The median of $\dfrac{x}{5}$, $\dfrac{x}{4}$, $\dfrac{x}{3}$, $\dfrac{x}{2}$, $x$$\left( {x > 0} \right)$ is $8$, then find the value of x.
a) $24$
b) $32$
c) $8$
d) $16$
e) $40$

Answer 1

Hint: Median is the middle number in a sorted, ascending or descending, list of numbers and in case of a data system, the median is also based on the frequency of the data. We are given the median of five numbers consisting of variable x and we have to find the value of x. So, we will first find the value of median in x and then equate it with the given value.

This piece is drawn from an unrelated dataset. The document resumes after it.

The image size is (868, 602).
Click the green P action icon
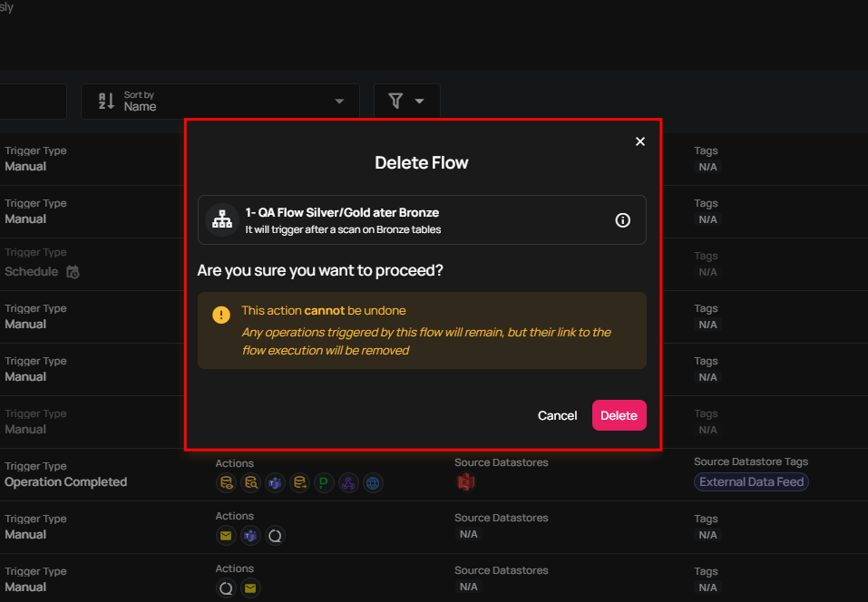click(x=325, y=483)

Complete step by step solution: 
Given numbers are: $\dfrac{x}{5}$, $\dfrac{x}{4}$, $\dfrac{x}{3}$, $\dfrac{x}{2}$, $x$. $\left( {x > 0} \right)$
So, x is a positive number.
Hence, we can arrange all the five given numbers in ascending order as follows:
$\dfrac{x}{5}$, $\dfrac{x}{4}$, $\dfrac{x}{3}$, $\dfrac{x}{2}$, $x$
Now, the middle value from the five values arranged in ascending order is the median of the data.
So, the median of the five observations is $M = \dfrac{x}{3}$.
Also, we are given that the median is equal to $8$.
Hence, $M = \dfrac{x}{3} = 8$
$ \Rightarrow \dfrac{x}{3} = 8$
$ \Rightarrow x = 24$
Therefore, the value of $x$is $x = 24$.

Note: Median is a measure of central tendency, just as mean and mode. Mean is the average of all observations and is calculated by dividing the sum of all observations by the number of all observations. Mode is the maximum recurring value. Median of a continuous data set can be calculated using the formula $M = I + \dfrac{{\dfrac{N}{2} - cf}}{f} \times h$
Where, I is the lower limit of the median class, N is the total frequency, cf is the cumulative frequency of previous class to the median class, f is the frequency of median class, h is the width of the median class.